Ini cerita masa kanak, hingga kini pun aku masih 'kanak', maka wajar kukunci ragaku di rumah. Karena tugas kanak-kanak adalah bermain. Sementara aku sudah capek bermain! E, ada bestari bilang: "Bermainlah dalam permainan, tapi jangan main-main. Jadilah pemain!" Hihi, maka kepada anak-anak: seriuslah bermain, jangan takut kotor ... (Hoho, kayak iklan obat anti-flu atau sabun detergen saja)! Mungkin, kepada dewasa yang masih suka 'bermain': Boleh, asal mau bertanggung jawab! Karena memang semua rentang usia kudu punya tanggung jawab. Tetapi apakah semua mau bertanggung jawab? Kanak kudu belajar, dewasa kudu bekerja, manula kudu jadi Bapak/Ibu bangsa, ... Faktanya: dunia itu permainan (lihat QS 47: 36 dan 57: 20). Karenanya, jangan main-main, BroBray!
Olala, begitulah kerja taktiktuk-ku (sejak 1992, sejak mesin tik), mungkin 'begitu' pulalah kualitasnya, hehe. Kalau kuevaluasi, kerjaku masih sebatas main-main, sekadar enjoy; pantas saja apresiasi 'mereka' sebungkus rokok atau paling banter sekelas goban, padahal aku berani promosi: "Karya ketik-ku mahal, karya jahit istri-ku murah. Adil kan?!" Lho? Inilah dunia grunge, dunia kini, dunia jungkir-balik. Justru tarif-ku mahal, maka klien-ku yang miskin, ndak mampu bayar jasaku (eh, faktanya: aku yang miskin); tetapi aneh bin ajaib: kualitas jahitan istriku sekelas butik maka ditaksir bibiku dari Jakarta @Rp 10 juta, tapi kok gaji istriku 70 ribu rupiah per hari? Di bawah UMK = tidak manusiawi!
Selalu ada oknum, pun di dunia taktiktuk, meski seorang kawan semangati aku: "Ambillah, kalau tidak digarap, oleh orang lain ..." Benar, malah bukan oleh oknum saja, tetapi sindikat juga! Alhamdulillaah, telingaku selalu terngiang lagu Iwan Fals "Kawan Temanku Punya Kawan": Sarjana begini banyaklah di negeri ini/Tiada bedanya dengan roti. Tentu, aku tak ingin punya andil ...
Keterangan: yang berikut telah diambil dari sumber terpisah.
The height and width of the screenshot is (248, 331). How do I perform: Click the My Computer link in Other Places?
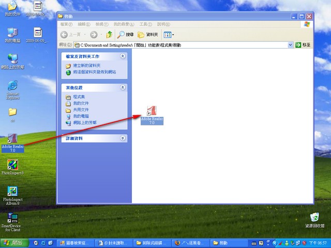pyautogui.click(x=81, y=116)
"Kawan mainku, itulah aku," demikian pungkasan kisah mini ini, “spesial untukmu, Anakku.”
Ujungberung, 28 November 2017
c.q. Tumbuhlah seperti #pohon, Anakku: berakar, berbatang, dan berdaun/berbuah (yakin, mandiri, dan melindungi/bermanfaat = berkarya), amin ya Allah, yRa.